Hugo Young, elder statesman at The Guardian, discovered and christened the Blair Doctrine, which paves the way for further Kosovo-like interventions for moral causes around the world. (Allies, beware.) To be fair to Young, he says Nato's commitment to Yugoslavia leaves it without forces to commit elsewhere. Nonetheless, he judges that Blair gave "a performance to reckon with."
The award for abject servility, however, goes to Sion Simon of the right-wing Spectator, writing in The Daily Telegraph. The weak of heart may skip the rest of this paragraph, but he really did write: " one of the pre-eminent statesmen on the planet the most heroically disinterested intervention in history This was a uniquely philanthropic war His implacable determination was the critical factor in the Nato victory. He is now a war leader resolute, decent, brave." Something is wrong, and it took me a little while to get the joke.

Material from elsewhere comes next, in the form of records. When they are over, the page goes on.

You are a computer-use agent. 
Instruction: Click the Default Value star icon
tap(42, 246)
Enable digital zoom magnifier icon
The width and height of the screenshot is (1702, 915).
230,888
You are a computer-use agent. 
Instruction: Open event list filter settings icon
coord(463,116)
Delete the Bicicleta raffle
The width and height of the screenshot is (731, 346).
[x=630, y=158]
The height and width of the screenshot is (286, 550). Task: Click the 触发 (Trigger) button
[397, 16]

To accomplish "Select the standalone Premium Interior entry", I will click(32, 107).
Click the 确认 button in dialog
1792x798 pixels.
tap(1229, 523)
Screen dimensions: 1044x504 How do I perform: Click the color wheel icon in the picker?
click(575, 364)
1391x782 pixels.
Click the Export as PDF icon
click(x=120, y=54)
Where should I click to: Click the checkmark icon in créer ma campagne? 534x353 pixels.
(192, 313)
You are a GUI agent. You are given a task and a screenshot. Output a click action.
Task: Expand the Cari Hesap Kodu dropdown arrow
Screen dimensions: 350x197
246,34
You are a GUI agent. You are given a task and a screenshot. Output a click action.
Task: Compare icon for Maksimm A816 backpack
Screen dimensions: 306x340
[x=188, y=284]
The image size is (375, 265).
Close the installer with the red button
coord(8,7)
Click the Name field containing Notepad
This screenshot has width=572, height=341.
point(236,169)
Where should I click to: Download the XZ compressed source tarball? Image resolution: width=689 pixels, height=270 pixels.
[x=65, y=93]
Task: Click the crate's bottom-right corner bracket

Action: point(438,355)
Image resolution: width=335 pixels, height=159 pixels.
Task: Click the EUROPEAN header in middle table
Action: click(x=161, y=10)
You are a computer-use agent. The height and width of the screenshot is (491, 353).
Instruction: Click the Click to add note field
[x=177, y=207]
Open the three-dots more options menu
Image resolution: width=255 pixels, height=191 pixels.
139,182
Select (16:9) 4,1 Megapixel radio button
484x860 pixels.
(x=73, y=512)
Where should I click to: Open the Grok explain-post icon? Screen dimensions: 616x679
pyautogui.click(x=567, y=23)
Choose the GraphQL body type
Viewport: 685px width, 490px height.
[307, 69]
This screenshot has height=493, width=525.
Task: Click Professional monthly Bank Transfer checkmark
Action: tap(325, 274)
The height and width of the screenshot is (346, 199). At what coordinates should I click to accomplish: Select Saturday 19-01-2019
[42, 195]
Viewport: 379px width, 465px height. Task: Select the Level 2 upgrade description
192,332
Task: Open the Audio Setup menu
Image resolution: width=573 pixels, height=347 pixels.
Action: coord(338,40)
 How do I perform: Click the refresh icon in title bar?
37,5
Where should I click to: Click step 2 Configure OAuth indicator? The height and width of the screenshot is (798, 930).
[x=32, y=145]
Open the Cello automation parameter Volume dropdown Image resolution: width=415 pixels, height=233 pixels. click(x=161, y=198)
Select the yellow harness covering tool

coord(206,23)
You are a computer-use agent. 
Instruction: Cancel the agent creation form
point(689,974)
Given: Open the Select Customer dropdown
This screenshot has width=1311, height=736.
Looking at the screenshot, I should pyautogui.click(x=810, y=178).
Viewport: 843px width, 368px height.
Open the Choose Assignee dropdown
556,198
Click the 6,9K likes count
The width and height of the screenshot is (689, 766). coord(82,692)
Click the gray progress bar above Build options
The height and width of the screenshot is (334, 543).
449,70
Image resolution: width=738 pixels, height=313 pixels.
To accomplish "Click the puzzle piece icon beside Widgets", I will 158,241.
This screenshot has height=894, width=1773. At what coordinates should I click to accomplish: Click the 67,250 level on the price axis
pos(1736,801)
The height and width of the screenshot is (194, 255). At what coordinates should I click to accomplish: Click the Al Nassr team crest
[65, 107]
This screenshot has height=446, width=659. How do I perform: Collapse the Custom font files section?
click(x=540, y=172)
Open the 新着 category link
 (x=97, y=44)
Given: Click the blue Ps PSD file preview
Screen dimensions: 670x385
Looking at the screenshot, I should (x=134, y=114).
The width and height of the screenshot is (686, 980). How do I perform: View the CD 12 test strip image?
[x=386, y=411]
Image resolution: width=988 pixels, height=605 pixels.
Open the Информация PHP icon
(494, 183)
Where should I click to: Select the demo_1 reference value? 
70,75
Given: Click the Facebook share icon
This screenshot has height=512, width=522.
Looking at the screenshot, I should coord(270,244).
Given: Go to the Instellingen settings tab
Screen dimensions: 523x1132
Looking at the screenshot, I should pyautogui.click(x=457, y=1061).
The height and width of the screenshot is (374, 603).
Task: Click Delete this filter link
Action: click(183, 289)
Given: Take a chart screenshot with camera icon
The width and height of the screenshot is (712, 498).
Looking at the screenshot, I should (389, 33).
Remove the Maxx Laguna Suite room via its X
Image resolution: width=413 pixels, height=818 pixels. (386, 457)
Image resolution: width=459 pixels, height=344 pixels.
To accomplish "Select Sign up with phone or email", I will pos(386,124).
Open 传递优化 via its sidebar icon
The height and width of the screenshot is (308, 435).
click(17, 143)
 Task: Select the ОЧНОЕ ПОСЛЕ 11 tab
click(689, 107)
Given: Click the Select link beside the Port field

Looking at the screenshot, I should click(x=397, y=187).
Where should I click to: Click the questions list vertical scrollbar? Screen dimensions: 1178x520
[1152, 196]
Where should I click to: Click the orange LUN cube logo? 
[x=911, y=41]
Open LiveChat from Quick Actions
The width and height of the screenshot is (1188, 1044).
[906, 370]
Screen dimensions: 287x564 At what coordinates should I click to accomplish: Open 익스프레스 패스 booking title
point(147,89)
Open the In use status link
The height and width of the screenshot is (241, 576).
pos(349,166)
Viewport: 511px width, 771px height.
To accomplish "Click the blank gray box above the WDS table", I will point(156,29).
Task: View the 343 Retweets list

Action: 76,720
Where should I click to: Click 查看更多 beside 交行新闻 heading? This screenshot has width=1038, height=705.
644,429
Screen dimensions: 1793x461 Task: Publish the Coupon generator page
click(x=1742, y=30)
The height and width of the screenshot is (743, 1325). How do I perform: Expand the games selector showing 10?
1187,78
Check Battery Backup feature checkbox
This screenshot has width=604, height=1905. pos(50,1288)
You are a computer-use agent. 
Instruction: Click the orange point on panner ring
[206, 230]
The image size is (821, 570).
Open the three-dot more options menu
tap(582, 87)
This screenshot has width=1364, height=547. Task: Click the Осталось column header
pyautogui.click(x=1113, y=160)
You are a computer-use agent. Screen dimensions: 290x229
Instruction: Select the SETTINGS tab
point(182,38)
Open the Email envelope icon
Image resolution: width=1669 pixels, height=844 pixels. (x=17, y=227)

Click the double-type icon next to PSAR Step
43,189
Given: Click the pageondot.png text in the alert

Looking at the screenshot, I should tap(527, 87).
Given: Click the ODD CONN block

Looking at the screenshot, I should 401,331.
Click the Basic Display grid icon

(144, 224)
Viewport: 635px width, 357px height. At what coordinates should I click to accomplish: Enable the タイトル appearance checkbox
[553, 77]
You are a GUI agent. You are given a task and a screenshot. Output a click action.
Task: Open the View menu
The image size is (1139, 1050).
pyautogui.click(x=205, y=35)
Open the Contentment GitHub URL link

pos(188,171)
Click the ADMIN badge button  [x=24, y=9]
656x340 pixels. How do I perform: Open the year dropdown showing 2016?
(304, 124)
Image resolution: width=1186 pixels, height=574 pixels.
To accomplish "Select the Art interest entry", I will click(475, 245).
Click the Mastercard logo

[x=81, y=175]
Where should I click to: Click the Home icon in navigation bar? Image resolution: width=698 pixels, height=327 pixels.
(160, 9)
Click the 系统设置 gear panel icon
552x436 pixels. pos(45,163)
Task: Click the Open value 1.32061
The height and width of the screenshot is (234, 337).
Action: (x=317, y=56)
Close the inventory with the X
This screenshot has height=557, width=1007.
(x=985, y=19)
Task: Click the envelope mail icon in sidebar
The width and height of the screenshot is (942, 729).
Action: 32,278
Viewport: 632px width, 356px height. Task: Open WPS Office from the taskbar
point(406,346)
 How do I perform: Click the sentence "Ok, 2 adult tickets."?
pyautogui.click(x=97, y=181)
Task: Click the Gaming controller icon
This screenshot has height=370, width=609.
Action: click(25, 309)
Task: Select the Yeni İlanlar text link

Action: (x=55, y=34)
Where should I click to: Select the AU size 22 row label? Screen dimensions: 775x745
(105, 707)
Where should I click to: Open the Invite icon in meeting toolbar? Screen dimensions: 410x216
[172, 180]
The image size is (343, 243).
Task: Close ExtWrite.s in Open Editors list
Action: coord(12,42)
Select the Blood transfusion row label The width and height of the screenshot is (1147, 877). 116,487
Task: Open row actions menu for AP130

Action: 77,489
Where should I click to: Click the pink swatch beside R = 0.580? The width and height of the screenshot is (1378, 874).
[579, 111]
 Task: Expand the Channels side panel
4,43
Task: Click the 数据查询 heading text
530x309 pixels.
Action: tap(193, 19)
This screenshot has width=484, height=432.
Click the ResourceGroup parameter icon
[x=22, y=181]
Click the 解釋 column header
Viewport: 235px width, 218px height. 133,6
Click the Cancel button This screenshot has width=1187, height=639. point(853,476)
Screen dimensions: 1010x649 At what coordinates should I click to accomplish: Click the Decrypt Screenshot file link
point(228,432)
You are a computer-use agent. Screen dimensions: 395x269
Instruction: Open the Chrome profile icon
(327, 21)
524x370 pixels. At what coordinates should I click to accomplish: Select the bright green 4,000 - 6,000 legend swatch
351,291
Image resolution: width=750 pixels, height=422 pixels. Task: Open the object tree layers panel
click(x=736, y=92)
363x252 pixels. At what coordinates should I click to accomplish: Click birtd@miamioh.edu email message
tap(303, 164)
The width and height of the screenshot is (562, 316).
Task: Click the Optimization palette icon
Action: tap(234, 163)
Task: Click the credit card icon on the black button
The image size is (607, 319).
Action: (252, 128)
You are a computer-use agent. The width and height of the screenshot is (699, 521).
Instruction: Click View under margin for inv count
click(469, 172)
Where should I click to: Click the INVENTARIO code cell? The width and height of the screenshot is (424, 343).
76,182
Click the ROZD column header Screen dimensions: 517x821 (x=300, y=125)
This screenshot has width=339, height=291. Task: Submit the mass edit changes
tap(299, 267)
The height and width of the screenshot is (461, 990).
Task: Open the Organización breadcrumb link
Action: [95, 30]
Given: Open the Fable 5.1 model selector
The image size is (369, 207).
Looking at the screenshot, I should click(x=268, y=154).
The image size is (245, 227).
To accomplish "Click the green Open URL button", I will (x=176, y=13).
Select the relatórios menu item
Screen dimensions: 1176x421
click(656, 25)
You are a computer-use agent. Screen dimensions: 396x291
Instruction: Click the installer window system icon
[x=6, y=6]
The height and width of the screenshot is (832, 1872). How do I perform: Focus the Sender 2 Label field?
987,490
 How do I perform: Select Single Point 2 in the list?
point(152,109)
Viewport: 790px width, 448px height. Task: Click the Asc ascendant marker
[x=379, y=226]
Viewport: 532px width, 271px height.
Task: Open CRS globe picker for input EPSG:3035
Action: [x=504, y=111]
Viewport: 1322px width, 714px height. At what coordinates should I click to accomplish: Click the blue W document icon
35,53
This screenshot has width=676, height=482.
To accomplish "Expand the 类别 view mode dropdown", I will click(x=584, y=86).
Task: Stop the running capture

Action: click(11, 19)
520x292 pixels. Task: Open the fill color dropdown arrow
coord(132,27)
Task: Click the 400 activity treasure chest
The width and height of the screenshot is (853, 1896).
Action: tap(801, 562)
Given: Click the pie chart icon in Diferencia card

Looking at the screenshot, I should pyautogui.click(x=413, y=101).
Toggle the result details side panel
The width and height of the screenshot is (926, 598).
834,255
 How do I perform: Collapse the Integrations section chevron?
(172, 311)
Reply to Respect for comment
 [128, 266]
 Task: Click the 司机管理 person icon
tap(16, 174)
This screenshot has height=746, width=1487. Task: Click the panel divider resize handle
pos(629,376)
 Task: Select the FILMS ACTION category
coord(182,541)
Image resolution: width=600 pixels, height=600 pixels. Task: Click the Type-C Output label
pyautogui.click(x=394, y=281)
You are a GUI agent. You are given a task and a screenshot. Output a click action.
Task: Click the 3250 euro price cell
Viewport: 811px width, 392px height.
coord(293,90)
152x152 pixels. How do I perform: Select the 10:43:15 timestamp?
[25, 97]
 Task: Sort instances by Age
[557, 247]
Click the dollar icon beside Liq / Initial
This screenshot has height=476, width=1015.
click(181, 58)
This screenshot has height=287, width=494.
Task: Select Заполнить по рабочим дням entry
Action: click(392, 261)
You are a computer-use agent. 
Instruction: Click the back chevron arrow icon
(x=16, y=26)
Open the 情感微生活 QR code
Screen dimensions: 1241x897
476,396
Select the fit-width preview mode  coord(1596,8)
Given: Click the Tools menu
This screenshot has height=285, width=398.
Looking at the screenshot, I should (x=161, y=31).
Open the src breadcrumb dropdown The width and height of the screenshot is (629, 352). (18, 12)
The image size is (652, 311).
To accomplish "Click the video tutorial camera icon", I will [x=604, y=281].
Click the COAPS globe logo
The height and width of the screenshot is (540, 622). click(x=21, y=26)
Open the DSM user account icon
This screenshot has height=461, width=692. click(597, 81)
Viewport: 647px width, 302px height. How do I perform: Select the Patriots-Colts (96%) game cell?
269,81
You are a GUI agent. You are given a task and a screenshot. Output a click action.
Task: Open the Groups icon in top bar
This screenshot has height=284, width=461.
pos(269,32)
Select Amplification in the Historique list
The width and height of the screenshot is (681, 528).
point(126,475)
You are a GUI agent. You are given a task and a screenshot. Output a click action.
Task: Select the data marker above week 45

Okay, okay, finally, I get the joke. Stephen Hill either never had a stutter or modelled himself on Laurence Olivier. Hugo Young, Andrew Marr, Anne McElvoy, Sion Simon and the rest were pretending. Theirs is the subtle English art of "irony," making the truth obvious by stating its opposite. It took awhile, but I recognize the "Bulgakov stratagem."
Mikhail Bulgakov was one of Russia's greatest playwrights and novelists, but Stalin prevented him from publishing and working. By 1939, the author of The Master and Margarita had not been allowed even to read one of his plays to the Moscow Arts Theatre for the previous seven years. He was broke, and many of his friends had been executed. Luckily, Stalin liked one of his earliest plays enough to let him live. Suddenly, the Moscow Arts Theatre commissioned him to write a biographical play about the young Stalin. Stalin would later say, "Our strength is in having trained even Bulgakov to work for us." Bulgakov labored over the play, wrestled with his conscience and read it to the Committee for the Arts on 11 July 1938. "They listened with intense concentration. They very much liked it," wrote Anatoly Smelianksy, Bulgakov's biographer. The play, Batum, would open on 21 December 1938; and provincial theatres in Kiev, Kazan and Voronezh wanted to stage it as well. It sailed through the censors, and all that remained was the approval of The First Reader. Without comment, Stalin banned the play.
Stalin, unlike the sycophants he had placed in charge of the Arts and everything else, knew that Bulgakov's play was so gratuitously unctuous, portraying the dictator as a superhuman hero and saint, that the people would laugh. It would have them laughing at all the tripe in Pravda and the literary magazines that daily praised Stalin as "resolute, decent and brave." Those who said Bulgakov had sold out underestimated him.
So, I too may have misjudged the cunning British press. Far from cravenly propagating cant, they may have outfoxed it. I hope so.